It was pitch dark, the wind was gusting nonstop against me in multiple directions, I was 1,300 feet off the ground, and I had just stepped onto a steel cable no thicker than my thumb. As I flicked on my headlamp, my eyes followed the cable I was standing on across the expanse of nothingness I now had to traverse to reach the 24-foot by 8-foot oblong capsule of aerospace aluminum and clear polycarbonate that would be my bedroom for the night. As the wind wavered my path of braided steel back and forth (and my body along with it), I couldn’t tell if my shaking legs were from the gusts or from the whole “dangling over more than 1,000 feet of absence” thing.
Fear, I’ve learned, comes in two distinct varieties. And only one of them is worth your time.
Manufactured Risk
“The important part for not falling,” Efren was saying with the accenting English of a native Spanish-speaker, “is to never remove your first safety clip until your second one is connected to the wire.” I nodded as if logic could outvote gravity. It was five hours earlier, and I stood at the base of the cliff I was moments away from ascending. Geared up with a helmet, fingerless gloves, a daypack with a change of clothes and toiletries, and a climbing harness, I tried very hard to listen while the distraction of vertical feet of via ferrata climbing immediately behind us washed over me. Ninety minutes earlier, a van had collected me from my very much on‑the‑ground hotel in Cusco, Peru, and driven me out to the Sacred Valley where we arrived at basecamp for Skylodge Adventure Suites.

__Collection entries__
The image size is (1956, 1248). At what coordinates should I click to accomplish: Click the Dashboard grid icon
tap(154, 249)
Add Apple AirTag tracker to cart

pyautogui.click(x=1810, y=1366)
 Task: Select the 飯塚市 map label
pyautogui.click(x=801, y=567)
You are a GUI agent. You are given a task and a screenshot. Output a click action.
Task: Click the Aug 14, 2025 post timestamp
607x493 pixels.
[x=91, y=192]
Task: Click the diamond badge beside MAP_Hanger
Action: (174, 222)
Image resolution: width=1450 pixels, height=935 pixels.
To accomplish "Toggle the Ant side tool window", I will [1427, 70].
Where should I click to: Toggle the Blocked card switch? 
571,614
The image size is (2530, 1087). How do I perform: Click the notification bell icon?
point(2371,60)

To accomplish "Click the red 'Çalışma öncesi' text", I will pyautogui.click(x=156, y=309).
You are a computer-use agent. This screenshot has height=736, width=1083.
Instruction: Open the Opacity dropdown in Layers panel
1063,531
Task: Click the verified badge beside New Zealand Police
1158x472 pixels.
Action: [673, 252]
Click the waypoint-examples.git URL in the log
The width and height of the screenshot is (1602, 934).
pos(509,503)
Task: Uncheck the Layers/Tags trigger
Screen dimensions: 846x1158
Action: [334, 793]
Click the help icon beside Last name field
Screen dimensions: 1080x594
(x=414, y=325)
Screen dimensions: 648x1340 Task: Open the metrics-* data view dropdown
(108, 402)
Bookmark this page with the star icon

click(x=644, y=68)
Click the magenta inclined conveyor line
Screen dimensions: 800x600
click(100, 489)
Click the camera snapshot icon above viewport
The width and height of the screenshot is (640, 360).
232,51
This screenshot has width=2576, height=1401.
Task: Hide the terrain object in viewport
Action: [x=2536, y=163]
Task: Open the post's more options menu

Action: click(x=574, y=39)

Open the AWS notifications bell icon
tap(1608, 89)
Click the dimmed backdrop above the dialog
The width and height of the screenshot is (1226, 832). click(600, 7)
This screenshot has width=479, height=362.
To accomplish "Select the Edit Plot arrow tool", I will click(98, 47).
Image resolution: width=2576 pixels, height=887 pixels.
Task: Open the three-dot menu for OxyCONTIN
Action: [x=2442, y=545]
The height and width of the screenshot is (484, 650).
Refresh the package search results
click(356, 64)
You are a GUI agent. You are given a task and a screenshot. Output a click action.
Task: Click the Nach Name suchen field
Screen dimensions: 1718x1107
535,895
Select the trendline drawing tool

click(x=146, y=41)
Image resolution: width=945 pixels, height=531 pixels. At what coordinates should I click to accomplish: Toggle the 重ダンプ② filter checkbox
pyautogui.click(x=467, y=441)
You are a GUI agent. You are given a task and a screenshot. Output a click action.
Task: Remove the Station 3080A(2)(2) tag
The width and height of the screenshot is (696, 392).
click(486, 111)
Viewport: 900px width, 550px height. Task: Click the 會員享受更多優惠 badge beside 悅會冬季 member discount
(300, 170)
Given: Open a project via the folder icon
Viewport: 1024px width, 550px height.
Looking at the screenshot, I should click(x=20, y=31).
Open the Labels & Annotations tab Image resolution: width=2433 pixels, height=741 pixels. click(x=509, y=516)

__Problem requirements__
According to the Skylodge passage, why must the first safety clip stay on until the second one is connected to the wire? Answer in one to three sentences. The data have no connection to the Skylodge passage.

__Complete answer__
Efren explains that keeping the first safety clip attached until the second is connected to the wire is the important part for not falling.